I rimedi contro i ritardi delle amministrazioni certificanti non possono che essere:

  1. la rinuncia totale alle verifiche, con accollo del rischio di contrattare con operatori economici che evadano tasse, contributi previdenziali, oppure non assumano le categorie protette, siano oggetto di infiltrazioni mafiose, siano sull’orlo del fallimento, siano popolate da persone che abbiano commesso reati incompatibili con relazioni negoziali con la PA, in nome del principio della “fiducia”;
  2. la creazione di una banca dati efficiente davvero a consultazione immediata delle stazioni appaltanti sui requisiti degli appaltatori, che contenga, però tutti gli elementi, cosa che attualmente il sistema non garantisce (antimafia e verifiche sulla legge 68/1999 sono fuori);
  3. la già citata attivazione di commissariamenti ad acta e connesse sanzioni nei riguardi delle amministrazioni certificanti ritardatarie.

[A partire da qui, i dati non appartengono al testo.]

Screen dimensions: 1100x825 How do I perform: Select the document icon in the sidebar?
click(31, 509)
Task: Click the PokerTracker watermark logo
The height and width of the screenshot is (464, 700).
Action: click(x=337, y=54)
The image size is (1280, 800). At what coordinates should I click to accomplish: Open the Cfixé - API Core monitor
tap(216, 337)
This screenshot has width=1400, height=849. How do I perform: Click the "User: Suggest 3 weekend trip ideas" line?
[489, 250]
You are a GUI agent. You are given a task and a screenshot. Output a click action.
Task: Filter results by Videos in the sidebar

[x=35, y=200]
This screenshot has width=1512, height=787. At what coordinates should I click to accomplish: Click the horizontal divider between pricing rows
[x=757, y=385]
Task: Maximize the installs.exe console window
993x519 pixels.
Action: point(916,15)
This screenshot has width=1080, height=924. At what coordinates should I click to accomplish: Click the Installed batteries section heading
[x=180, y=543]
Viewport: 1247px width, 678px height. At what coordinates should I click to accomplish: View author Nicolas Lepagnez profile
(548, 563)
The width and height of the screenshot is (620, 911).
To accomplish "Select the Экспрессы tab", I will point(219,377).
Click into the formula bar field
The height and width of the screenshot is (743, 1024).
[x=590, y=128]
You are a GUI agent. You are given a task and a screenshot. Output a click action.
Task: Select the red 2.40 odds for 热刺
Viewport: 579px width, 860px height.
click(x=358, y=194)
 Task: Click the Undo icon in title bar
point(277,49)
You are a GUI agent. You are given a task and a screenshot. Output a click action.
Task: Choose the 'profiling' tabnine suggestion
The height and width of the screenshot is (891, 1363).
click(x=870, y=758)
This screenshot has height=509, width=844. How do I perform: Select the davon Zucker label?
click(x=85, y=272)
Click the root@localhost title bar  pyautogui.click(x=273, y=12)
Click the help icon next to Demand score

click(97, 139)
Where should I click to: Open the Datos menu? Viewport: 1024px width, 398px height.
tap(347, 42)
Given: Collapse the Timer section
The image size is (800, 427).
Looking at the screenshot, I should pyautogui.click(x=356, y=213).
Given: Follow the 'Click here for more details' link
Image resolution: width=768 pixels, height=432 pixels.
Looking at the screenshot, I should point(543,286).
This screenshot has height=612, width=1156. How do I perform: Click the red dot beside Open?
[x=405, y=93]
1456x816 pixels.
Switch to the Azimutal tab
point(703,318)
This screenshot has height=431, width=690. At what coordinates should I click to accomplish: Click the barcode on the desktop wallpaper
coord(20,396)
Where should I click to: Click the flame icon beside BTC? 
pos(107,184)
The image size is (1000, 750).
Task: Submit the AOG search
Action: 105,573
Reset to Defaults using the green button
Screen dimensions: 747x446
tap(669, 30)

Il combinato disposto degli articoli da 94 a 99 del d.lgs 36/2023 impone:

  1. di escludere dalle gare e comunque di non sottoscrivere contratti con operatori economici non in possesso dei requisiti e, prescindendo totalmente da un modo di intendere la “fiducia” come affidamento acritico alle dichiarazioni sostitutive degli operatori economici;
  2. di verificare necessariamente la veridicità di quanto dichiarato nel Dgue o in altro modo, posto che le verifiche sono il presupposto necessario per l’adozione di un provvedimento di aggiudicazione efficace.

Pertanto, immaginare che il Dgue o le altre possibili dichiarazioni consentano di non effettuare le verifiche è, appunto, frutto dell’immaginazione di istituti che non sono vigenti.